19. Le 7 novembre 2010, l’Azerbaïdjan organisera ses deuxièmes
élections législatives depuis son adhésion au Conseil de l’Europe
en 2001. L’Azerbaïdjan a également organisé deux élections présidentielles depuis
cette date. Malheureusement, aucun des scrutins précédents organisés
depuis n’a été complètement conforme aux normes démocratiques
même
si des progrès considérables ont été notés, notamment lors de la
dernière élection présidentielle de 2008. Nous saluons les efforts
déployés par le Gouvernement azerbaïdjanais pour démocratiser davantage
ses institutions.
20. Notre dernière visite d’information a eu lieu neuf mois avant
les élections législatives prévues le 7 novembre 2010.
21. Très récemment, dans son jugement du 8 avril 2010 dans l’affaire
Namat Aliyev c. Azerbaïdjan ,
la Cour a conclu que la conduite des commissions électorales et
des tribunaux et leurs décisions respectives avaient révélé un manque
flagrant de préoccupation concernant la protection du droit du requérant
à se présenter à une élection. La Cour a noté que ce qui était visé
en l’espèce n’était pas le droit du requérant de gagner l’élection
dans sa circonscription mais son droit de s’y présenter librement
et équitablement. En vertu de l’article 3 du Protocole no 1,
le requérant avait droit à la tenue d’élections libres et démocratiques,
qu’il ait en définitive gagné ou perdu.

§ ENTRÉES DE DONNÉES:
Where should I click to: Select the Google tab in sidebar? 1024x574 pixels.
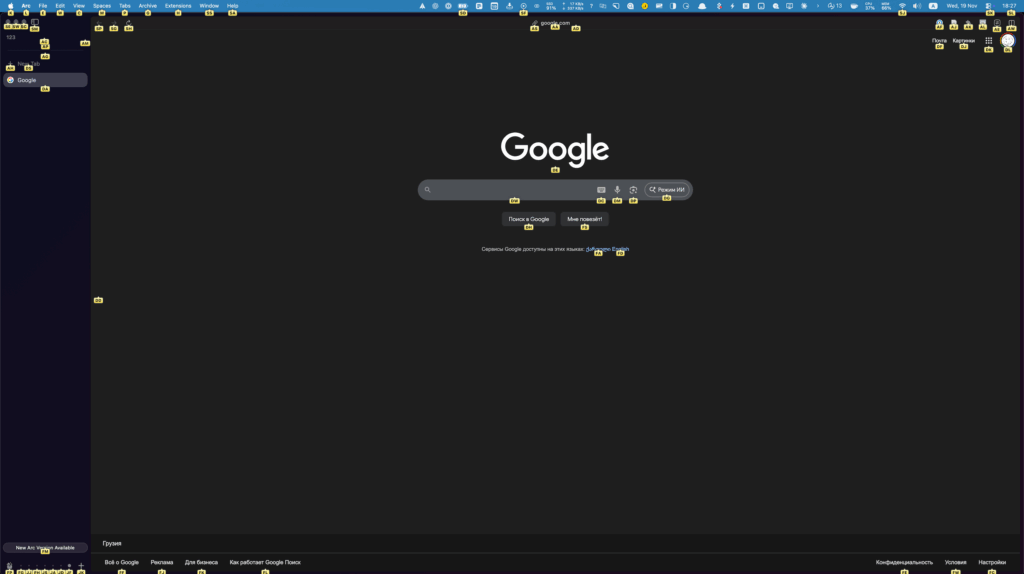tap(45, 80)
---
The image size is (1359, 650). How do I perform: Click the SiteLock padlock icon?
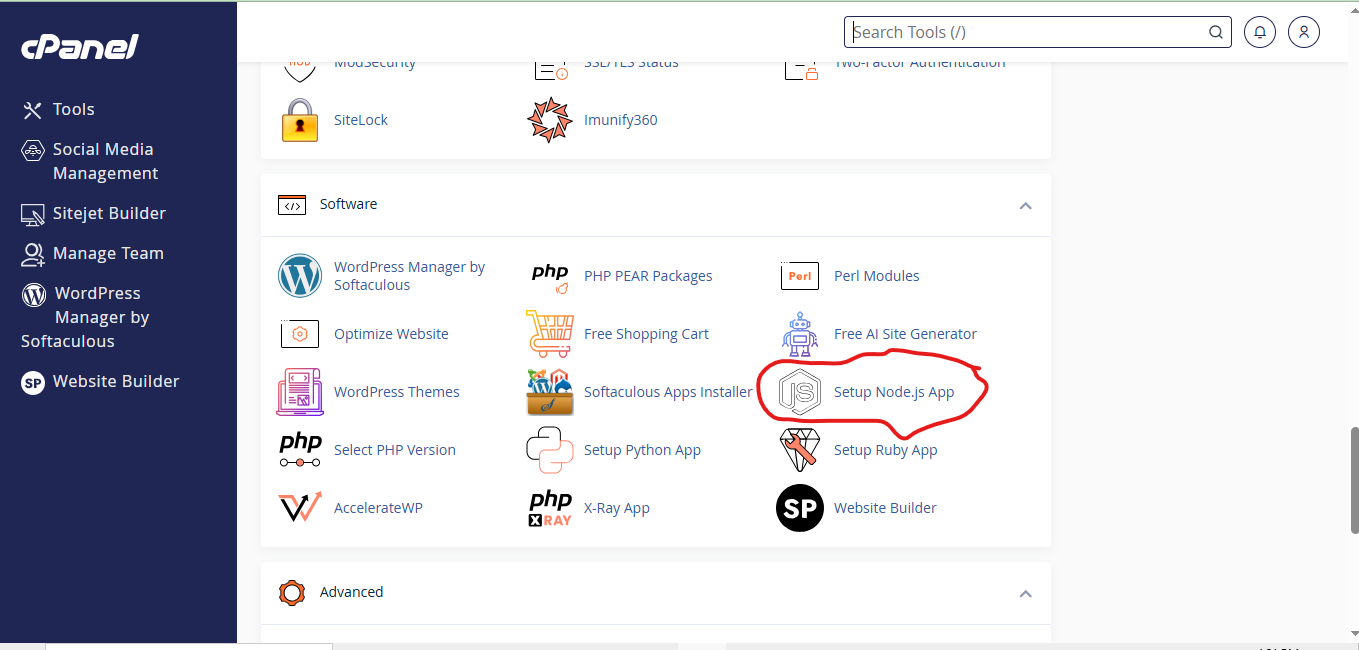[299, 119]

§ CONSIGNE 1: Condensez le paragraphe de l'extrait qui commence par « Très récemment, dans son jugement », en conservant ses faits principaux.
§ CONSIGNE 2: Recopiez à l'identique, s'il vous plaît, un passage de l'extrait : commencez aux mots contenant « 20. Notre dernière » et arrêtez-vous après « gagné ou perdu. ».
Les entrées n'ont aucun lien avec l'extrait.

§ RÉPONSE COMPLÈTE 1: Dans son jugement du 8 avril 2010 dans l'affaire Namat Aliyev c. Azerbaïdjan, la Cour a conclu que les commissions électorales et les tribunaux avaient montré un manque flagrant de préoccupation pour le droit du requérant à se présenter à une élection. Elle a précisé que l'enjeu n'était pas son droit de gagner dans sa circonscription, mais celui de s'y présenter librement et équitablement. En vertu de l'article 3 du Protocole no 1, il avait droit à des élections libres et démocratiques, qu'il ait gagné ou perdu.

§ RÉPONSE COMPLÈTE 2:
20. Notre dernière visite d’information a eu lieu neuf mois avant
les élections législatives prévues le 7 novembre 2010.
21. Très récemment, dans son jugement du 8 avril 2010 dans l’affaire
Namat Aliyev c. Azerbaïdjan ,
la Cour a conclu que la conduite des commissions électorales et
des tribunaux et leurs décisions respectives avaient révélé un manque
flagrant de préoccupation concernant la protection du droit du requérant
à se présenter à une élection. La Cour a noté que ce qui était visé
en l’espèce n’était pas le droit du requérant de gagner l’élection
dans sa circonscription mais son droit de s’y présenter librement
et équitablement. En vertu de l’article 3 du Protocole no 1,
le requérant avait droit à la tenue d’élections libres et démocratiques,
qu’il ait en définitive gagné ou perdu.